[Records from a collection]

BEGIN

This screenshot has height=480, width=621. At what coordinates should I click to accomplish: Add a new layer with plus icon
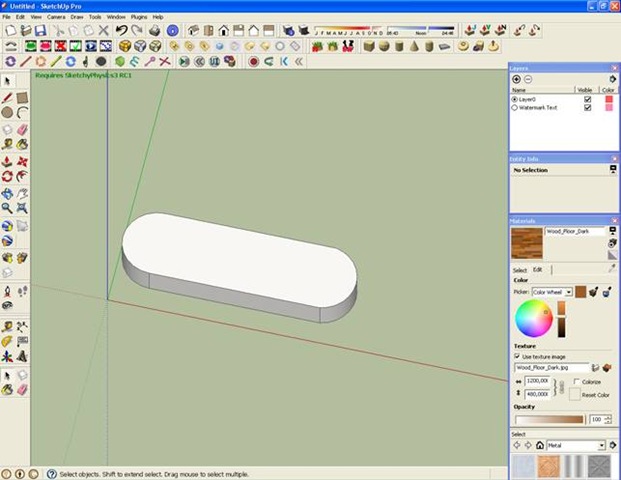516,79
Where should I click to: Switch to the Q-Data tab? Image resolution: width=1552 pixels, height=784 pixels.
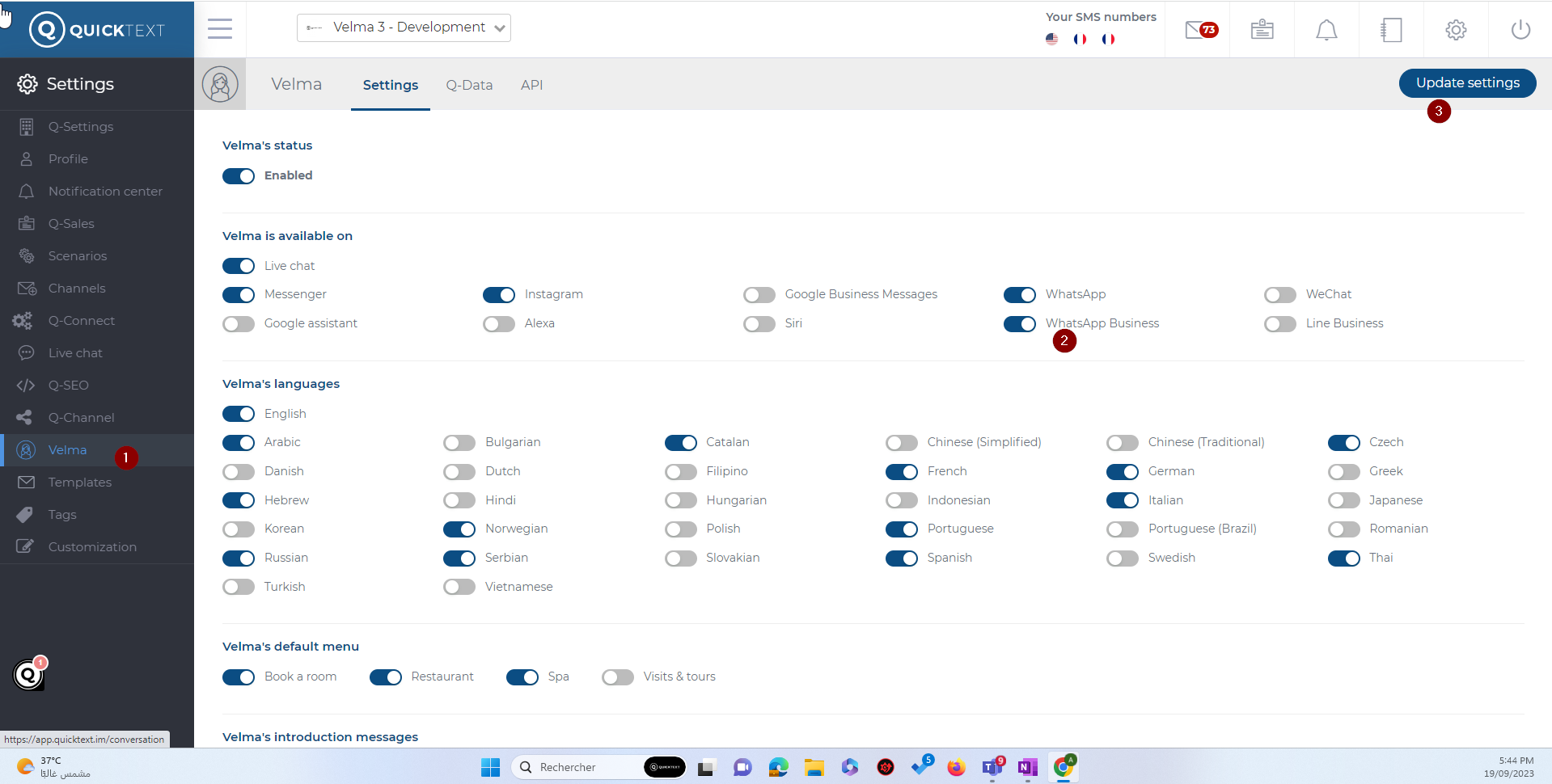pos(469,85)
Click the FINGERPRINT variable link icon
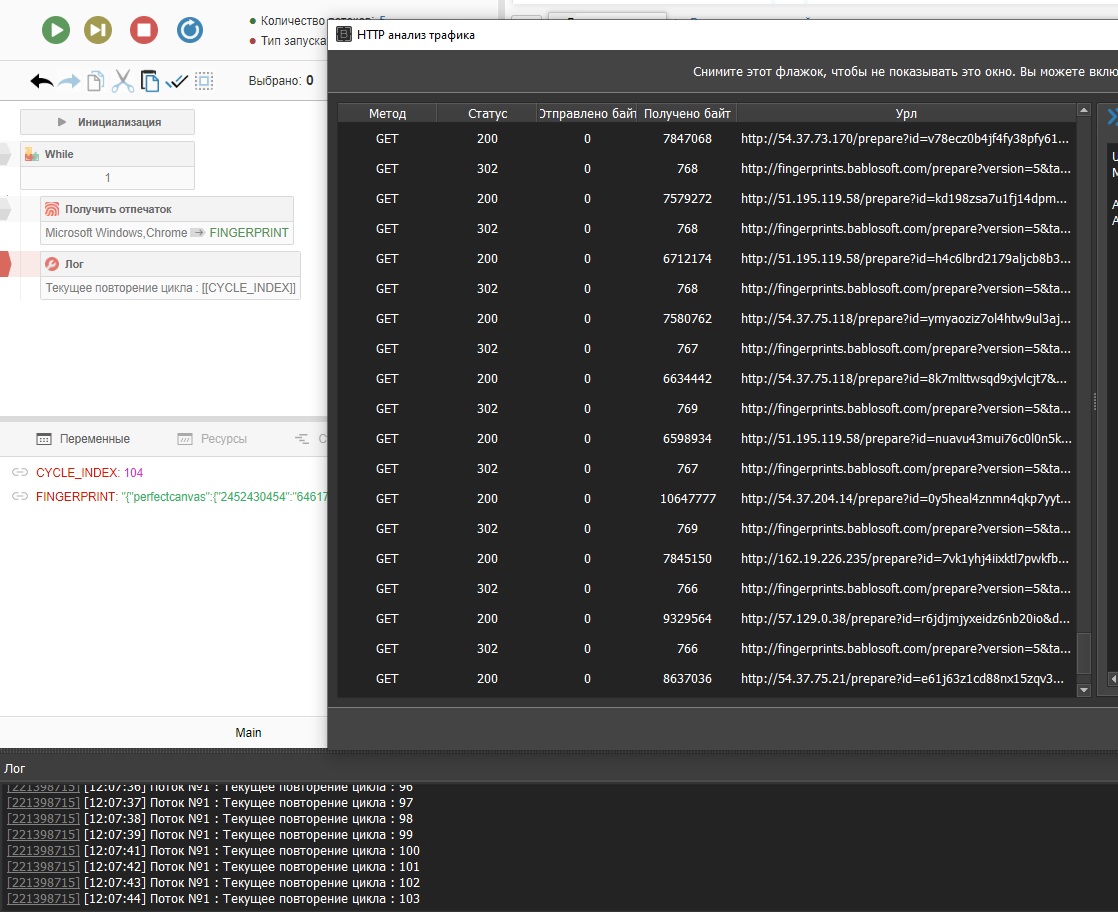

END

Print each entry precisely as written; the pictures stay out.

This screenshot has height=480, width=621. At what coordinates should I click to accomplish: Add a new layer with plus icon
516,79
Where should I click to: Switch to the Q-Data tab? Image resolution: width=1552 pixels, height=784 pixels.
pos(469,85)
Click the FINGERPRINT variable link icon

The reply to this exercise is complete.